SharePoint has become an extremely popular portal platform. It provides a great number of applications for collaborating among different company groups or even between different companies. Process management, document management and other major applications are all part of SharePoint’s array of features.
But SharePoint’s popularity has its downside as well. As more people use it, there can be major performance and scalability bottlenecks because SharePoint makes a heavy use of SQL Server database for everything. This could include structured data or documents coming from Microsoft Word, Excel, PowerPoint and Adobe Acrobat. All these documents are coming from the database.
There are two potential issues associated with SharePoint 2010. One: Databases can grow exceptionally large because of all the binary large object (BLOB) data. Two: Reading and writing BLOBs, as well as other relational data, can slow down SQL Server performance because it’s not the ideal place for storing BLOBs.
Relational databases are designed to handle structured relational data. Their architecture is geared toward that. Microsoft has added support for BLOBs, but it’s not the ideal situation. On the other hand, the file storage is designed to store files, which are basically streams of data or BLOBs.
SharePoint 2010 is heavily document-centric with Word, Excel, PDF, and PowerPoint files. That vast number of large documents quickly makes the database larger than is practical. As a result, SharePoint performance can take a hit. Figure 1 shows the performance issues associated with the SQL Server database and BLOBs.
Figure 1 Bloated SQL Server database slows down SharePoint 2010.
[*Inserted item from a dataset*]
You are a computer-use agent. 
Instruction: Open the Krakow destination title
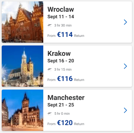[59, 53]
This can become more aggravated as you add more users and documents to SharePoint. If you have tens of thousands of documents stored in the database, the database becomes overloaded and there are a lot of documents that need to go back and forth between the SharePoint Web farm and the SQL database.
As the database size grows abnormally large, this contributes significantly to database sluggishness. If this SharePoint data were structured relational data, it could be indexed intelligently and properly handled by SQL Server.
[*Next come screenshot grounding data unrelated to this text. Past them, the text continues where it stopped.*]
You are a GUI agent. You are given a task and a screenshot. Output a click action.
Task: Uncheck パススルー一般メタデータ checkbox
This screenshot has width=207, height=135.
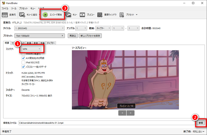coord(23,67)
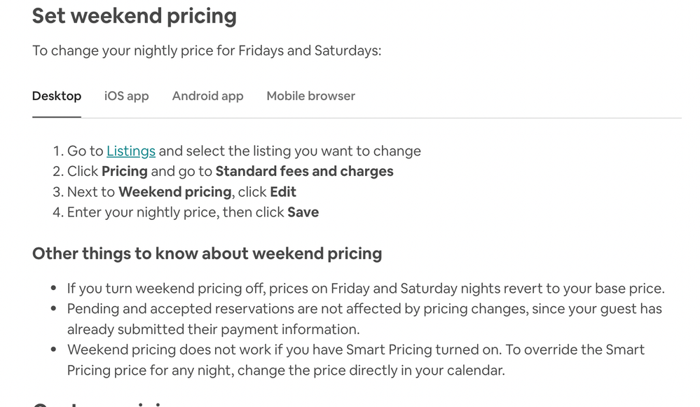This screenshot has height=407, width=700.
Task: Click bullet about Smart Pricing turned on
Action: [355, 350]
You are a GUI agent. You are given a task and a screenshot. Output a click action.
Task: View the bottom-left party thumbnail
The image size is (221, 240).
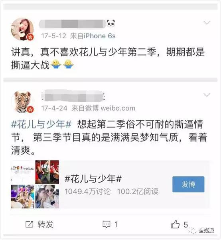pyautogui.click(x=23, y=196)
Total size of the BLOB data can expand quickly and grow larger than the total size of the document metadata and other structure data stored in the database. It is helpful to move BLOB data out of the SQL Server database and into a separate storage. That’s because BLOB data can consume a lot of file space and uses server resources that are optimized for database access patterns.
Moving BLOBs out of the Database
In Microsoft Office SharePoint Server (MOSS) 2007, Microsoft provided a mechanism called External BLOB Storage, or EBS. The EBS plug-in architecture helped third-party vendors install an EBS module to intercept SharePoint database traffic and redirect all the BLOB traffic to a separate BLOB storage. EBS works fine and it handles this issue quite effectively.
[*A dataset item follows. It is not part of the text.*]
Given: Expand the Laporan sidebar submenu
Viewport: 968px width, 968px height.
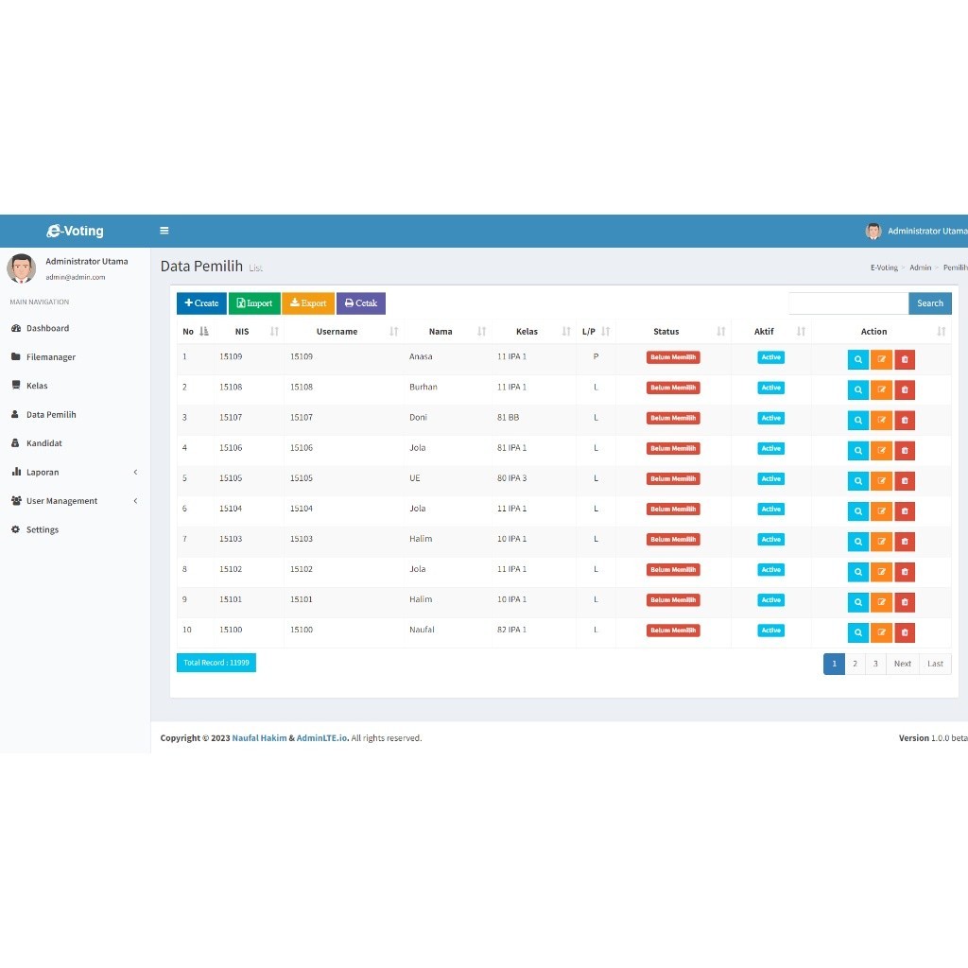Looking at the screenshot, I should tap(75, 473).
EBS lets you migrate BLOBs out of the database, keep them in file system storage, a storage-area network (SAN) or a network-attached storage (NAS). These storage systems were well-suited for storing BLOBs because these are all documents—Excel, Word, PDF, those types of things—that a typical organization creates and shares across its users.
However, you can’t directly use EBS because no EBS provider is bundled with MOSS 2007. Another drawback, EBS is not 100 percent architecturally .NET, but still based on the old COM interface. In this case, you must rely on a third-party provider of EBS. Without the help of a third-party module, IT can’t use EBS. A third-party module has to also take care of issues like BLOB cleanup. When a BLOB is deleted, SharePoint never asks the module to delete the BLOB. It just stops referring to it.
The EBS module vendors write must have a BLOB garbage collection or BLOB cleanup feature that periodically searches for all those BLOBs no longer referenced by SharePoint. It then deletes them because the user deleted those documents.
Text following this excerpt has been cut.